Thou and you in Early Modern English dialogues

Thou and you in Early Modern English dialogues: Trials, depositions, and drama comedy. By Terry Walker. (Pragmatics & beyond new series 158.) Amsterdam: John Benjamins, 2007. Pp. xx, 339. ISBN 9789027254016. $165 (Hb).

Reviewed by Martina Häcker, University of Paderborn

A revised version of Terry Walker’s doctoral dissertation, this volume consists of nine chapters, an appendix, references, and an index. It is thoroughly edited and contains numerous tables and three maps.

Ch. 1, ‘Introduction’ (1–8), introduces corpus linguistics, historical pragmatics, historical sociolinguistics, and the theoretical framework of the study. Ch. 2, ‘Corpus and genre overview’ (9–20), describes the database; Ch. 3, ‘Data classification’ (21–38), details the sociolinguistic parameters used in the analysis; and Ch. 4, ‘Previous research on thou and you in Early Modern English’ (39–64), explores previous research. A sociolinguistic and pragmatic analysis of the data is provided in Ch. 5, ‘Thou and you in trials 1560–1760’ (65–92); Ch. 6, ‘Thou and you in depositions 1560–1760’(93–170); and Ch. 7, ‘Thou and you in drama comedy 1560–1760’ (171–236), followed by a syntactic and morphological analysis in Ch. 8, ‘The role of selected linguistic factors in thou and you usage’ (237–86). The ‘Summary and conclusion’ completes the volume in Ch. 9 (287–96).

W’s database consists of a subset of texts from A corpus of English dialogues 1560–1760. Within the categories ‘Trials’, ‘Depositions’, and ‘Drama comedy’, W includes three texts for each of the five forty-year periods. These texts are analyzed on two levels: a macro analysis, in which W presents a quantitative analysis within each genre according to the speakers’ age, sex, and rank; and a micro analysis, in which W evaluates and interprets each occurrence of thou and you in the context of the surrounding text. The micro analysis intends to discover who uses which pronoun to whom in which context and why. W finds that rank plays an important role, while age and gender are of less importance, and that thou is predominantly used to express intimacy, in-group membership among young males, and anger. Her study largely confirms the findings of previous research.

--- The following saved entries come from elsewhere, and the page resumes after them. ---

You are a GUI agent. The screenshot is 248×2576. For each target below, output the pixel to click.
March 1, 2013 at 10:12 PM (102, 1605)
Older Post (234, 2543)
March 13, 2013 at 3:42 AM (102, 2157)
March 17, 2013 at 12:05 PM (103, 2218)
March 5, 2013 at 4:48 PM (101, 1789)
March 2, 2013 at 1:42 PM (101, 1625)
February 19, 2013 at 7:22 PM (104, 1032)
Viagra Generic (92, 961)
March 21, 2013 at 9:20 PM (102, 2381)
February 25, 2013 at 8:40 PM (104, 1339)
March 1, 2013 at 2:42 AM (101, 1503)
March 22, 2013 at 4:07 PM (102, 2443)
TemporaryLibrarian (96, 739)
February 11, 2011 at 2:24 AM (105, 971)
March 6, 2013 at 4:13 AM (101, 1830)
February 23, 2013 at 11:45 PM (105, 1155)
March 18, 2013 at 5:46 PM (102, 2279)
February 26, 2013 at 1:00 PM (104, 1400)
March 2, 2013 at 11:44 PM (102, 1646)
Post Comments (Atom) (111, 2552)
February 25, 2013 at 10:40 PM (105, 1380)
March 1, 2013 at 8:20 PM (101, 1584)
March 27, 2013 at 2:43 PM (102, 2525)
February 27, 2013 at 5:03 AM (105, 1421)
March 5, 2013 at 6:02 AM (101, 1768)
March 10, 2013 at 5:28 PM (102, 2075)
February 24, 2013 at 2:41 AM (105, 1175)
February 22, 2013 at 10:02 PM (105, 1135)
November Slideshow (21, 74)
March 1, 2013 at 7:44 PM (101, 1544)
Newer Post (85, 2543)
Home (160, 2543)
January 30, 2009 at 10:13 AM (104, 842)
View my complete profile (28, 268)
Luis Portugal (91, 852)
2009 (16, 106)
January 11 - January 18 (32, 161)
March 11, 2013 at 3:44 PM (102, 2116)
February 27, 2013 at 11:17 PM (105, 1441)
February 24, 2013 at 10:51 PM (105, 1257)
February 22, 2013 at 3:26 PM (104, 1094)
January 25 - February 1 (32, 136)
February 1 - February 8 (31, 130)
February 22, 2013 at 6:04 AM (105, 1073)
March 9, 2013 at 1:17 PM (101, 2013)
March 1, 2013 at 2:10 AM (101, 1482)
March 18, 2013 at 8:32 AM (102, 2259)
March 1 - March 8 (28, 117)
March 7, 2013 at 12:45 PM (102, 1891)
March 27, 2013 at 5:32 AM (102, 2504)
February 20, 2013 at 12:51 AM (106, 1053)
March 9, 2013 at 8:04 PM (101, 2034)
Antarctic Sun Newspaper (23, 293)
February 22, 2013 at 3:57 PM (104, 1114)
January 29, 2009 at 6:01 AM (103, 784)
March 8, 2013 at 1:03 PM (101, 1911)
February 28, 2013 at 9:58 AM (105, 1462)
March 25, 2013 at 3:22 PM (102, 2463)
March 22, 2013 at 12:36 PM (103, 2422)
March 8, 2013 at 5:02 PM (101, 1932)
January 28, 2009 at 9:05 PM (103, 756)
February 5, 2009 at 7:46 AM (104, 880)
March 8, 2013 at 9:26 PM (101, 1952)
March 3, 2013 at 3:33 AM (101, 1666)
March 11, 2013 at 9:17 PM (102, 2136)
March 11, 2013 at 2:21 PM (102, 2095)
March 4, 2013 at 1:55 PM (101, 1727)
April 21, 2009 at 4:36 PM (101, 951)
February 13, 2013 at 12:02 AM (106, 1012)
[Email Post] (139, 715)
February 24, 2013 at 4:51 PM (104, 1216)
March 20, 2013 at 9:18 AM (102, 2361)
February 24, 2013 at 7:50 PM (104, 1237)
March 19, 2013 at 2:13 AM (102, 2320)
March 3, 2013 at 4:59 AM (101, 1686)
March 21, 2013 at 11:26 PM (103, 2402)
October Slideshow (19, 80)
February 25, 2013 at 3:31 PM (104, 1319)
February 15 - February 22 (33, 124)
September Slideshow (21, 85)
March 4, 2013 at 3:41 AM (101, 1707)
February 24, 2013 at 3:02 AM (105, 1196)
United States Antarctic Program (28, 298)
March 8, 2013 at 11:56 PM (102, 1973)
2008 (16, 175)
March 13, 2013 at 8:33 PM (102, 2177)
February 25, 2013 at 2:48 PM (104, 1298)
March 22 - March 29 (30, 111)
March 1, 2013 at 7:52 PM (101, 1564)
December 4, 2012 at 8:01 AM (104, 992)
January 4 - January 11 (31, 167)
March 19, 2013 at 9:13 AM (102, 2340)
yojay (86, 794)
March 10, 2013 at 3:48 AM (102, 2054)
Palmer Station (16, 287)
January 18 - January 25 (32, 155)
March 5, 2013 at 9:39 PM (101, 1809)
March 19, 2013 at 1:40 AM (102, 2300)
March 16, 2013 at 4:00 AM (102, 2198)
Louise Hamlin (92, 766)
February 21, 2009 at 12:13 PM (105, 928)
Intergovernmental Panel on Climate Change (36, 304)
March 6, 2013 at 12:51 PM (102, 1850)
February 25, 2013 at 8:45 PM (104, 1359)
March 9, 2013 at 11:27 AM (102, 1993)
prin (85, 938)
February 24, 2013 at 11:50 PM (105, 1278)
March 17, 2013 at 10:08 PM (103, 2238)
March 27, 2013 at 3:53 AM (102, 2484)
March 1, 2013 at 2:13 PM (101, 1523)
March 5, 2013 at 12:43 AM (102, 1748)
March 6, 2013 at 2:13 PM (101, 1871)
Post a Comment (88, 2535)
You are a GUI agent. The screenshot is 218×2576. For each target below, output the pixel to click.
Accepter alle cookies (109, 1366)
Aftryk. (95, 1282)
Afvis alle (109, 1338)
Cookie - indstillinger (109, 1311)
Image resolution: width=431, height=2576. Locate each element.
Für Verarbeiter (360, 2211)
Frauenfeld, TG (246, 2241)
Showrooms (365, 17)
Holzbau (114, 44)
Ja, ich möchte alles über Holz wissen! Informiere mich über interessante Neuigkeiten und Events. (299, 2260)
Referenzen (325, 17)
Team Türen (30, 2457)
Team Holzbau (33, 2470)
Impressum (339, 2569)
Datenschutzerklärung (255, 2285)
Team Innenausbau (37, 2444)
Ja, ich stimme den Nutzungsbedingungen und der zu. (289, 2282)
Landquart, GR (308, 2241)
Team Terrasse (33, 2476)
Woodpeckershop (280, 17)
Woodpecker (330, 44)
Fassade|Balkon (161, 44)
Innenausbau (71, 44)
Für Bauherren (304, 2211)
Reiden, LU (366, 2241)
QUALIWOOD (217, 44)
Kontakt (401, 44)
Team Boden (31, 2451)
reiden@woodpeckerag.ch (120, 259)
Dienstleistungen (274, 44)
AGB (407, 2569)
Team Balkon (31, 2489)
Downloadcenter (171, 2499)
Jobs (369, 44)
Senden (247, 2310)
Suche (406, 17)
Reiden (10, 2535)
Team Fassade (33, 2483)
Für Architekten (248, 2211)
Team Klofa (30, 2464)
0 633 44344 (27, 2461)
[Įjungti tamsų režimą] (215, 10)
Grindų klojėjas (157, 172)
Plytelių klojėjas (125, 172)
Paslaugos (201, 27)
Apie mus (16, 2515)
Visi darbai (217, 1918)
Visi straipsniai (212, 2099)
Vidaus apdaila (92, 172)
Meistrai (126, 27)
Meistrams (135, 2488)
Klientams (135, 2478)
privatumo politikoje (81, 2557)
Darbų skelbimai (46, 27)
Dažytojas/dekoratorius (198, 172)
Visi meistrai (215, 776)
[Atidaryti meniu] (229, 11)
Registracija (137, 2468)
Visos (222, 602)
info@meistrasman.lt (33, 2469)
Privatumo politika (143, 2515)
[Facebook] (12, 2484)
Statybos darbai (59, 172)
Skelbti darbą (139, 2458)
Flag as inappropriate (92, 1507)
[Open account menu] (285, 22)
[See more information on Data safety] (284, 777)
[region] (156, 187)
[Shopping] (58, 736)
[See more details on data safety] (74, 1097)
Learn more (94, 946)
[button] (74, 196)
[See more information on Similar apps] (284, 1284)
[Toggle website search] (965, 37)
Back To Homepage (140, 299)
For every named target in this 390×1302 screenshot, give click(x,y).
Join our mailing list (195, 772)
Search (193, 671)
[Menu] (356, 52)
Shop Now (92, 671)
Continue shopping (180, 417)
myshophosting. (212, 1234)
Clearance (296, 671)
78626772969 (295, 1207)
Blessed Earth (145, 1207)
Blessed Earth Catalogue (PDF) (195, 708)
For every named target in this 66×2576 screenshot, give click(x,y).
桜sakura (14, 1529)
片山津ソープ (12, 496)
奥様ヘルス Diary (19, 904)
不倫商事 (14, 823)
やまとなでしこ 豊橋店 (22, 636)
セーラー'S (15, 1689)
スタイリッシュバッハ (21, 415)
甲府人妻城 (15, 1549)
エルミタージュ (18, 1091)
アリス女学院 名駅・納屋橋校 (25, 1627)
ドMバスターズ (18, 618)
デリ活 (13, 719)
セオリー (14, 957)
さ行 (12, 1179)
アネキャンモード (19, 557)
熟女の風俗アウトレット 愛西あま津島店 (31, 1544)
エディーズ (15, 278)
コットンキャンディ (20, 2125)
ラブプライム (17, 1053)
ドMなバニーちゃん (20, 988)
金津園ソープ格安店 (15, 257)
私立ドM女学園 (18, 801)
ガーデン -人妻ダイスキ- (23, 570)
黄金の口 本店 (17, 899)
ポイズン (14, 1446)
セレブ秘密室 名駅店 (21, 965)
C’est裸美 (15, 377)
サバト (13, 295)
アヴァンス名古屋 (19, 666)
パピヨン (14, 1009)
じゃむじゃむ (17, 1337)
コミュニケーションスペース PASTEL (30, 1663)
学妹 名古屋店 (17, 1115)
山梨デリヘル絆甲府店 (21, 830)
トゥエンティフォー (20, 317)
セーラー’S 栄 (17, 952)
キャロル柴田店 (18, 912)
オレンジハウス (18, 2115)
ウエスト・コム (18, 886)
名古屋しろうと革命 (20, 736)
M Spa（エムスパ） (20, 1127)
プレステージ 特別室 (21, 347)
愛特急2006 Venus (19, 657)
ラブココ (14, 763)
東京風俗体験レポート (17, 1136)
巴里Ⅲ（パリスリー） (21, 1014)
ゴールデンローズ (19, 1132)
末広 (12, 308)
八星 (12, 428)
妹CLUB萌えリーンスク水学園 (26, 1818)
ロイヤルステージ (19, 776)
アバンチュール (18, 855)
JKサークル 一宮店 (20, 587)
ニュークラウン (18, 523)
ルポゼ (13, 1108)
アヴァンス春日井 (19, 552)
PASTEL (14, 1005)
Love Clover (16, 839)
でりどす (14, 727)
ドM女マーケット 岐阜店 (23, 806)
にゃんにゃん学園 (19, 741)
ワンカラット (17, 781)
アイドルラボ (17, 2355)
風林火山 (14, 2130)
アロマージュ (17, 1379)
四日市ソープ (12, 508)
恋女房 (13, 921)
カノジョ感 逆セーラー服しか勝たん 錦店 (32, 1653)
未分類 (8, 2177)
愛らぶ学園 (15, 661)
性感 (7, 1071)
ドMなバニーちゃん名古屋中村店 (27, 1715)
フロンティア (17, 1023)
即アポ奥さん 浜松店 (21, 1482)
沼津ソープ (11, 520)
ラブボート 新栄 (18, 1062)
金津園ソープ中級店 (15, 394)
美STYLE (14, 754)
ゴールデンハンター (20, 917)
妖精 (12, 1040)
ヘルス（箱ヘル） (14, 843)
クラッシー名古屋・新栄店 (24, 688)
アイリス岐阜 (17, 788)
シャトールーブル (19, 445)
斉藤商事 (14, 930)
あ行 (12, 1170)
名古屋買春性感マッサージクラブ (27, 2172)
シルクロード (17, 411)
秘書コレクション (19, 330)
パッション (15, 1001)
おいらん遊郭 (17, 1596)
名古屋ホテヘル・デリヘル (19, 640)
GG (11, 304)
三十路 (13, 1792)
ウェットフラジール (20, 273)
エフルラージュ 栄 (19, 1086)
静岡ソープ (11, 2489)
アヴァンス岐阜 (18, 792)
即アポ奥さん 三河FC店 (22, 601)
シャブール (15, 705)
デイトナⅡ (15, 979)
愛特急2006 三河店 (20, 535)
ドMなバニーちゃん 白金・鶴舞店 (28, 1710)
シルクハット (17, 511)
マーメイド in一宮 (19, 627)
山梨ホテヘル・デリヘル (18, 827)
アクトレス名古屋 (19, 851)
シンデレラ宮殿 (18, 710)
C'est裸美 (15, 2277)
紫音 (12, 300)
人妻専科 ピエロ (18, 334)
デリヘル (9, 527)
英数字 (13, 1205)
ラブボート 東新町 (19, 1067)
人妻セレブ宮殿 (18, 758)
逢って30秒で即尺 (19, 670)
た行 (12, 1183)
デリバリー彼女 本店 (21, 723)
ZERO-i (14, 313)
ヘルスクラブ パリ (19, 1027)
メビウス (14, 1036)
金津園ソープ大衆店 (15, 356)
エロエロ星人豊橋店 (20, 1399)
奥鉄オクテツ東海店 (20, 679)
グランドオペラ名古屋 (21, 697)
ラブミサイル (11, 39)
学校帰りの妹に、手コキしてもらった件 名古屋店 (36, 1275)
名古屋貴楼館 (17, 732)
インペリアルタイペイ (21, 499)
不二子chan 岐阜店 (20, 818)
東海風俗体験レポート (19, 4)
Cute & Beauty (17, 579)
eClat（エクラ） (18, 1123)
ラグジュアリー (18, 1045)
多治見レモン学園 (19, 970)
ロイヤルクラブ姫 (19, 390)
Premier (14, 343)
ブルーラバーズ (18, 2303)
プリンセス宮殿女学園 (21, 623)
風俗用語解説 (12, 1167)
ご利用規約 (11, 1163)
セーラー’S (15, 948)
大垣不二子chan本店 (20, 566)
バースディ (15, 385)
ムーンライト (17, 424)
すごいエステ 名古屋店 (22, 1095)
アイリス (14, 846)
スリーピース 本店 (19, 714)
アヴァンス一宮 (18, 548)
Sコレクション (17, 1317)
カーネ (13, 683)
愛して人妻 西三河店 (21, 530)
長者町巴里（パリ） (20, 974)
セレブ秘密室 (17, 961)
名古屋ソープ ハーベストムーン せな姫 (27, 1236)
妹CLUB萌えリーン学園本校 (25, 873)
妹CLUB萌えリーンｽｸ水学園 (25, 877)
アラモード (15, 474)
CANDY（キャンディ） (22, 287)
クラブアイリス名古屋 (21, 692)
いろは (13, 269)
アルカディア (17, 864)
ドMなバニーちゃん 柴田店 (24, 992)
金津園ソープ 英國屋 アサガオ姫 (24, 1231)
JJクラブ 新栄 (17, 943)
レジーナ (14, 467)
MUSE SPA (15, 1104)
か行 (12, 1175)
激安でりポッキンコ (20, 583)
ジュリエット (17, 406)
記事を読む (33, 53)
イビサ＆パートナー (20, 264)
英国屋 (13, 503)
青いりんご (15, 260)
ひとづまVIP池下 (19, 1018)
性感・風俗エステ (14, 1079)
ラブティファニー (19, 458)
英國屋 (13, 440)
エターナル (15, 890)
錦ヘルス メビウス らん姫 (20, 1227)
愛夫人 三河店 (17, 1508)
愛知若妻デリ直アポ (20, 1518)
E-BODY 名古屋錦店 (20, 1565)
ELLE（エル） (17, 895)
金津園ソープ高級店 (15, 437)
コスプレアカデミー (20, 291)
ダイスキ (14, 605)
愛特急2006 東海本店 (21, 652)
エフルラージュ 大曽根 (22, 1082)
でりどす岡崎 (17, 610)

Some interesting questions could have been pursued further. Although she establishes that the regional background of the speakers and authors is an important factor in ‘Depositions’, the role of region is not explored for the other genres. The rise of thou in the period from 1600 to 1640 should also have received greater attention. Moreover, across the texts, the uneven distribution of speakers from different social categories is also a source of concern. W states ‘in my data, non-commoners are represented mainly by men, women address other women of this group only in period 1’ (166) and ‘age difference between characters is unlikely to play much of a role in the data for this period, simply because it is predominantly young characters who are represented in the data’ (224). This unevenness raises questions about the representativeness of her findings. W is aware of this and draws on the work of others to support her arguments. However, it may have been more appropriate to restrict the analysis to one genre or time period for which sufficient data is available.